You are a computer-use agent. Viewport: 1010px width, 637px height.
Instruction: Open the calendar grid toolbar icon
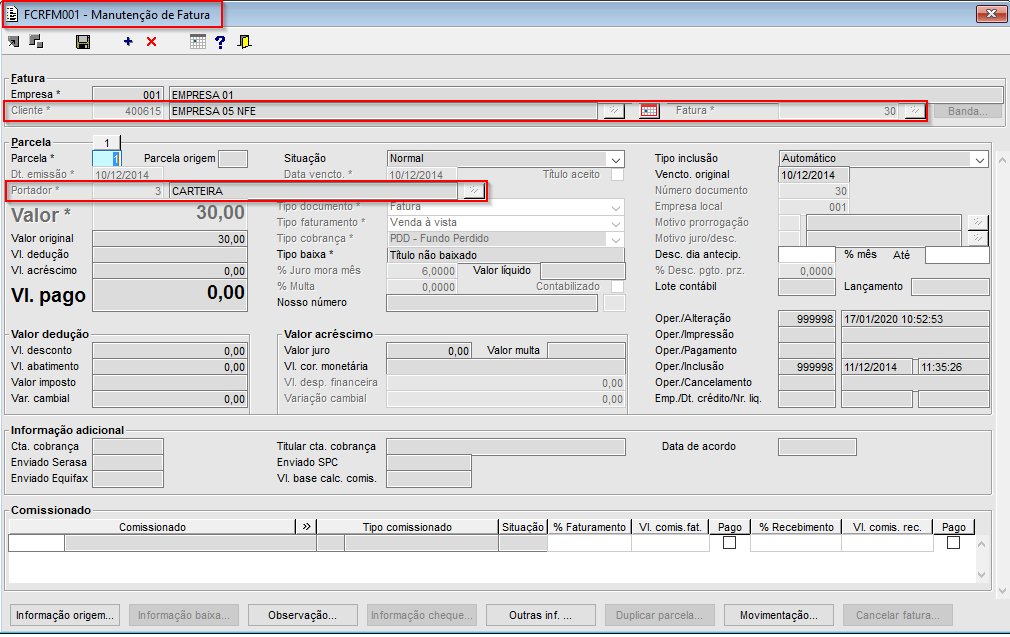pos(198,42)
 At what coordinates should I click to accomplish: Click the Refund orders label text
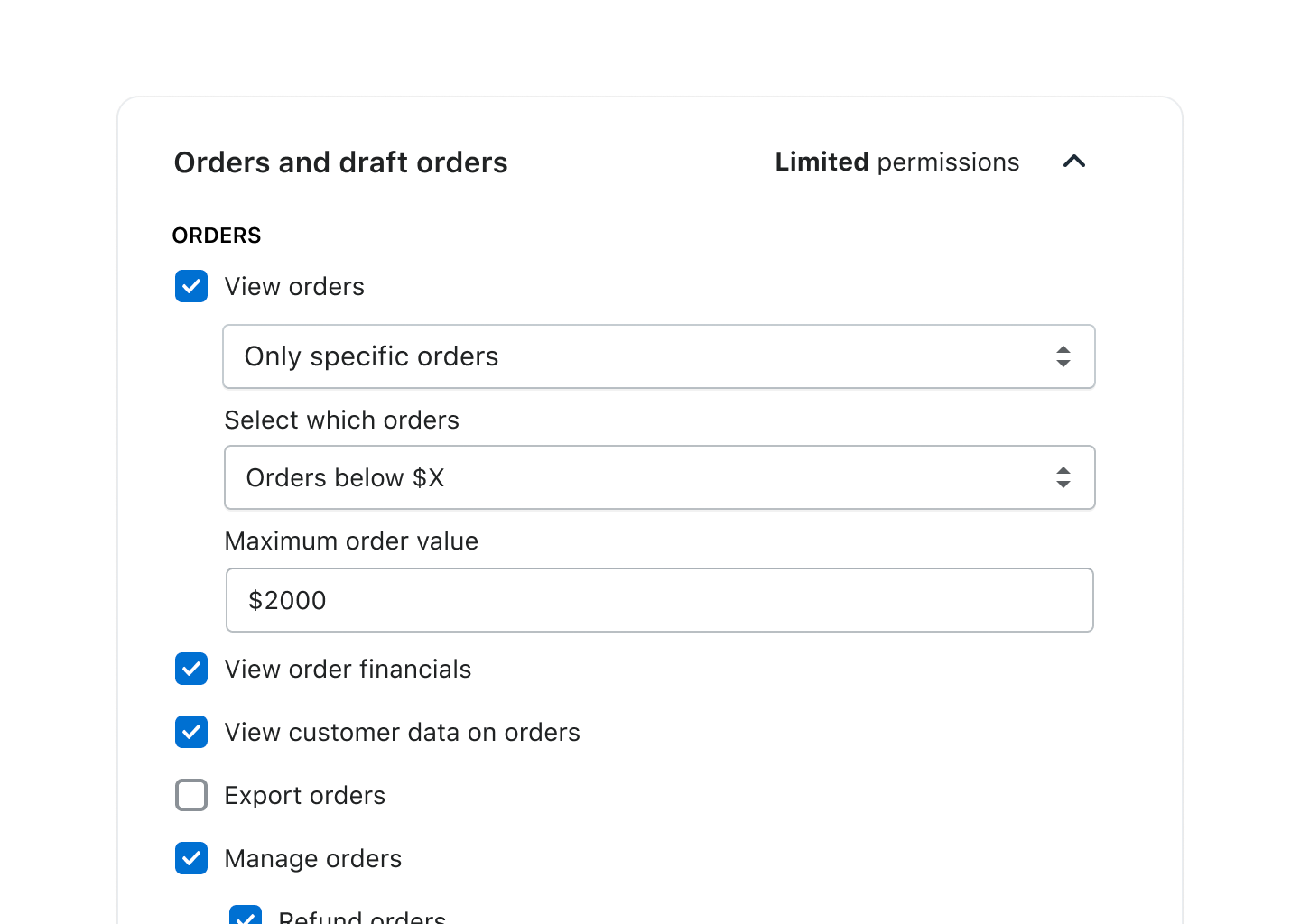click(x=362, y=917)
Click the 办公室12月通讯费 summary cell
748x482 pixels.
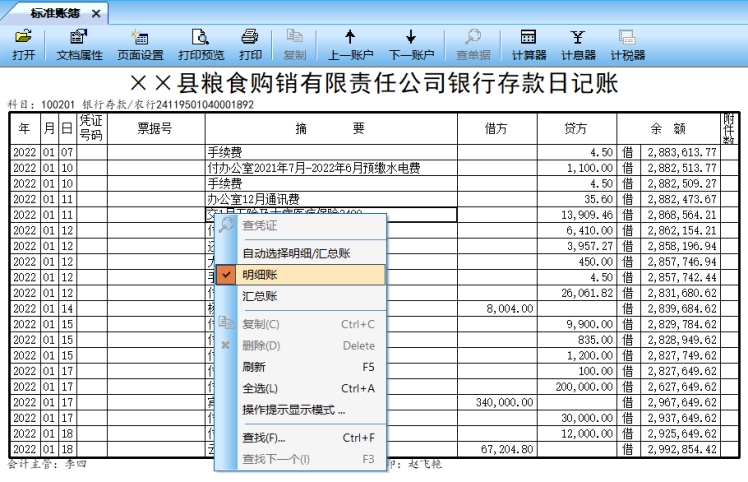tap(330, 199)
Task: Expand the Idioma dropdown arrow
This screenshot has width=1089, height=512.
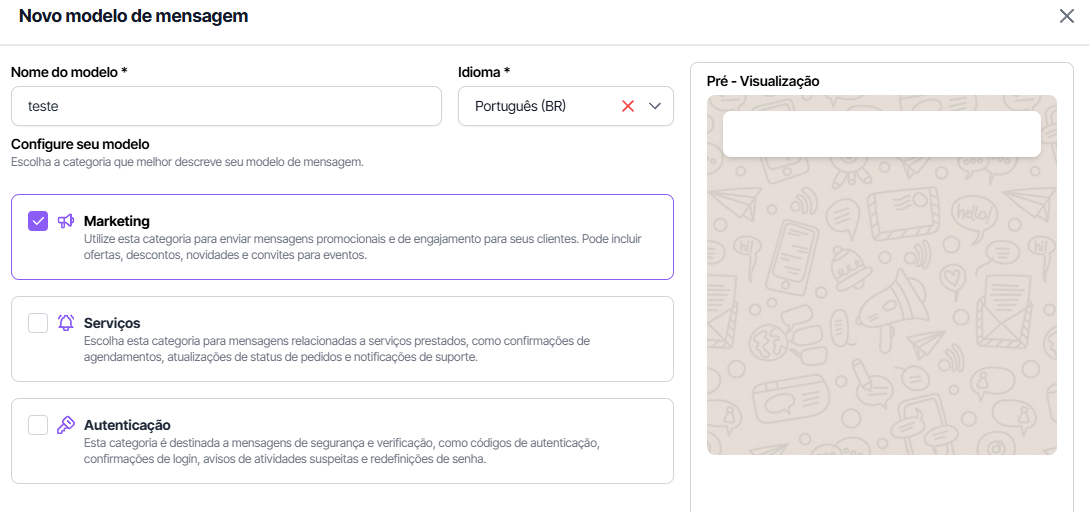Action: 656,106
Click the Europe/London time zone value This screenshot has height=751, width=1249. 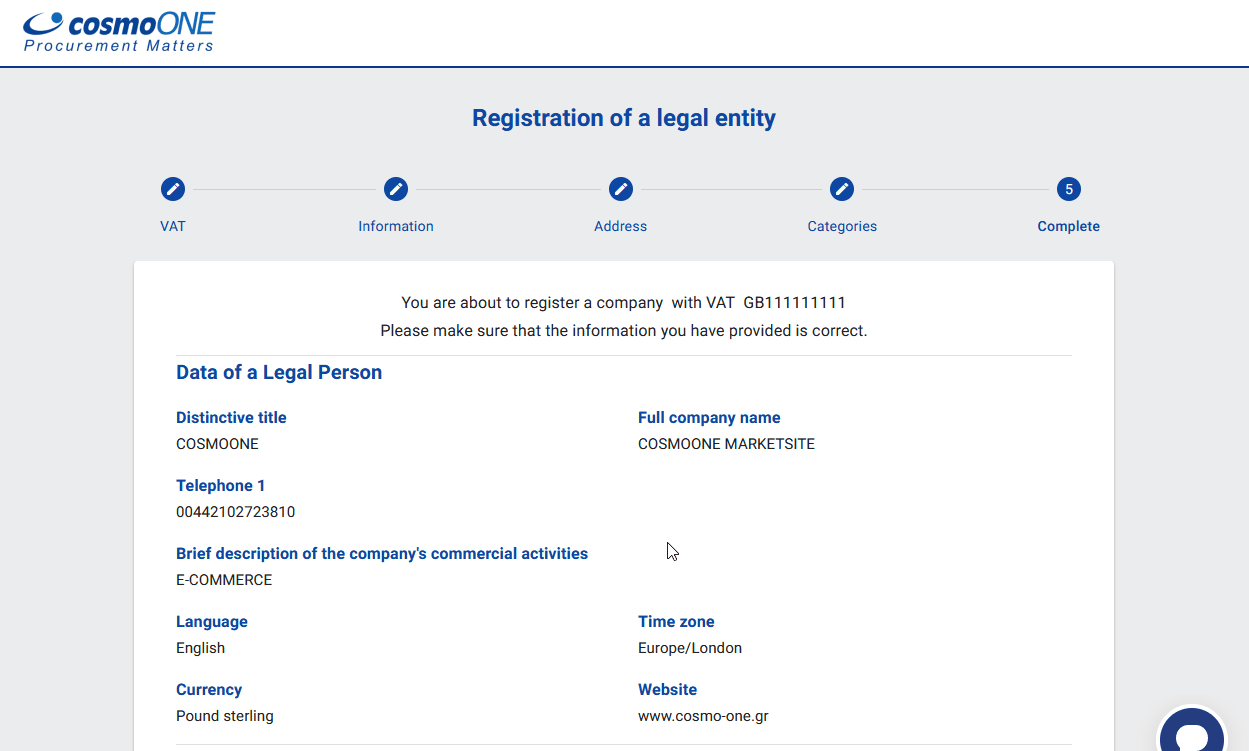pyautogui.click(x=690, y=648)
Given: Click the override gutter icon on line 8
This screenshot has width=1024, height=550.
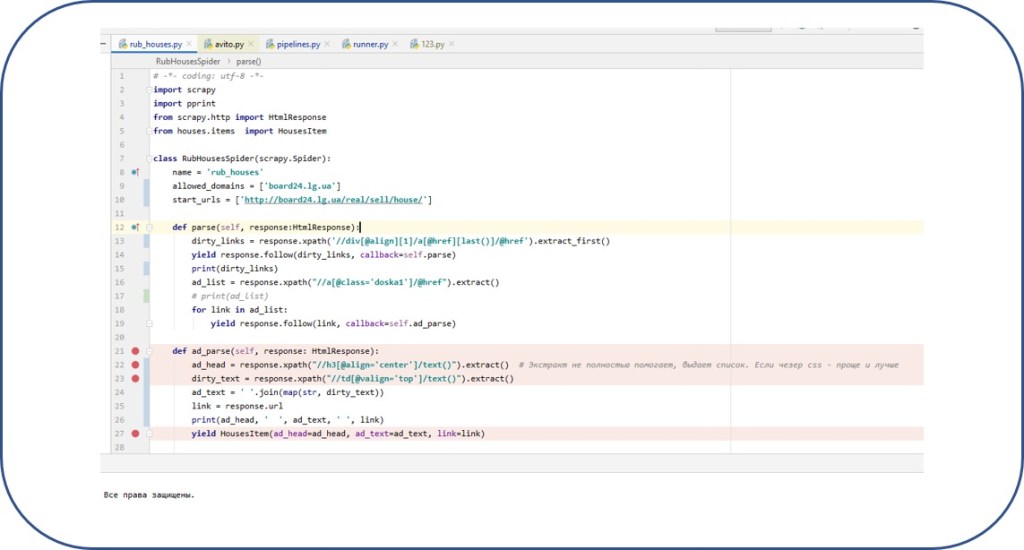Looking at the screenshot, I should click(135, 173).
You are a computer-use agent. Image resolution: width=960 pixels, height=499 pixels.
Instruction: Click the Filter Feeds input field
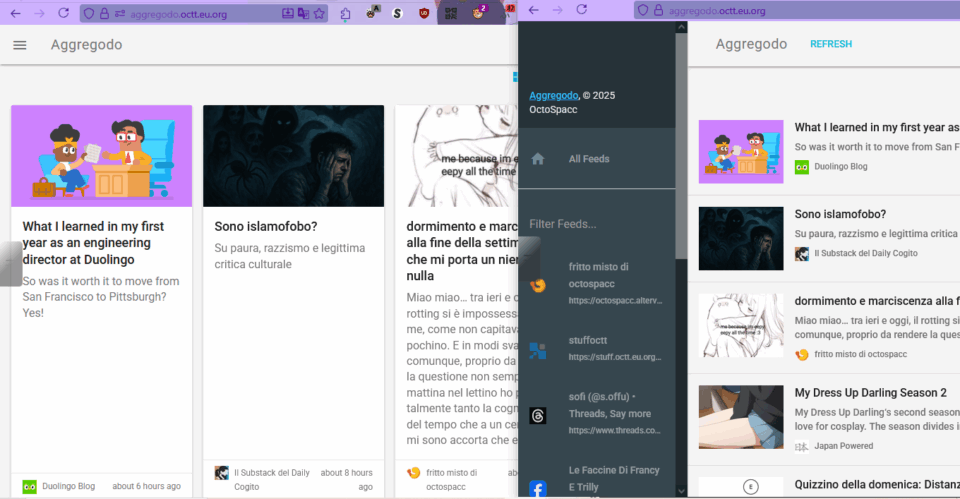click(596, 224)
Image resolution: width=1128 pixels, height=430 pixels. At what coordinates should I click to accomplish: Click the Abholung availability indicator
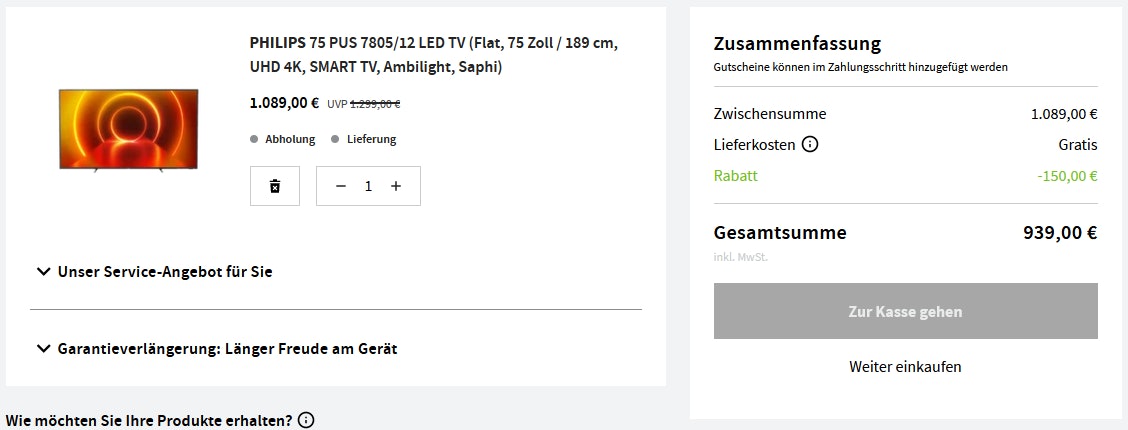[x=283, y=139]
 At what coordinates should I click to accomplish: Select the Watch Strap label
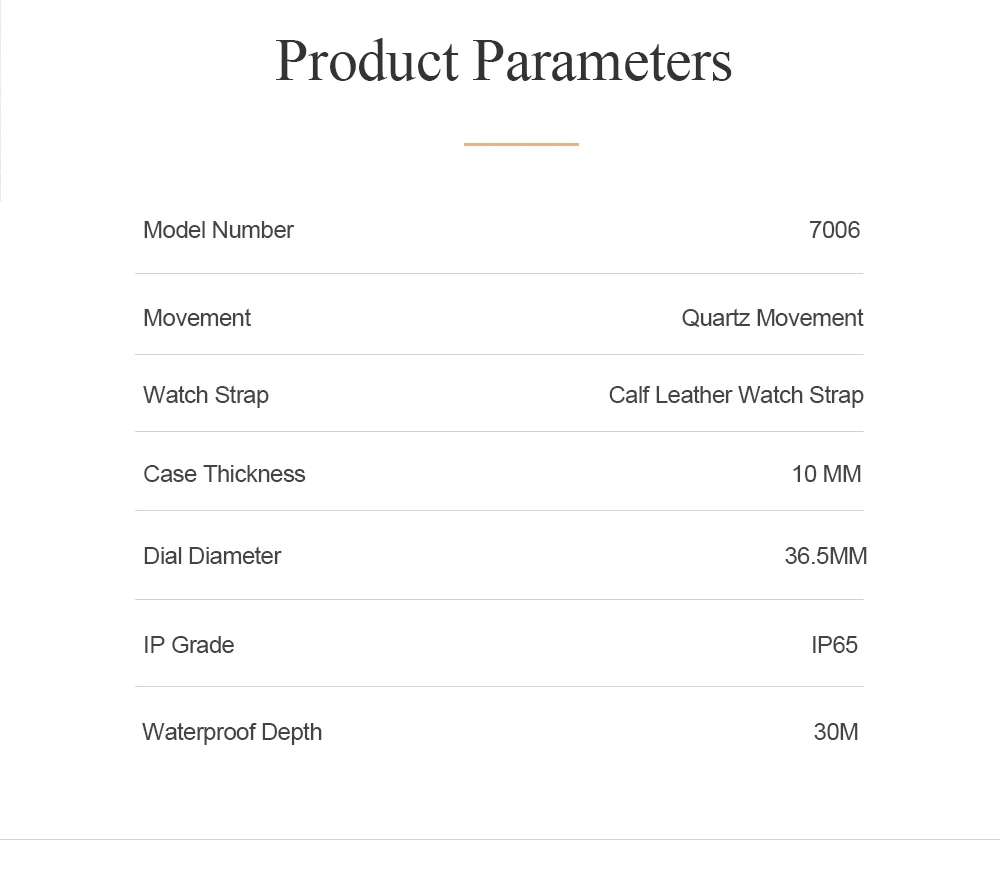206,395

····················

**What this task involves**.
Reproduce the span beginning at the line with "Image resolution: width=1128" and ending at the last line of the entries above, inclusive, exactly as it stands. Exclude the pictures.

**Task response**.
Image resolution: width=1128 pixels, height=430 pixels. At what coordinates should I click to accomplish: Click the Abholung availability indicator
[x=283, y=139]
 At what coordinates should I click to accomplish: Select the Watch Strap label
206,395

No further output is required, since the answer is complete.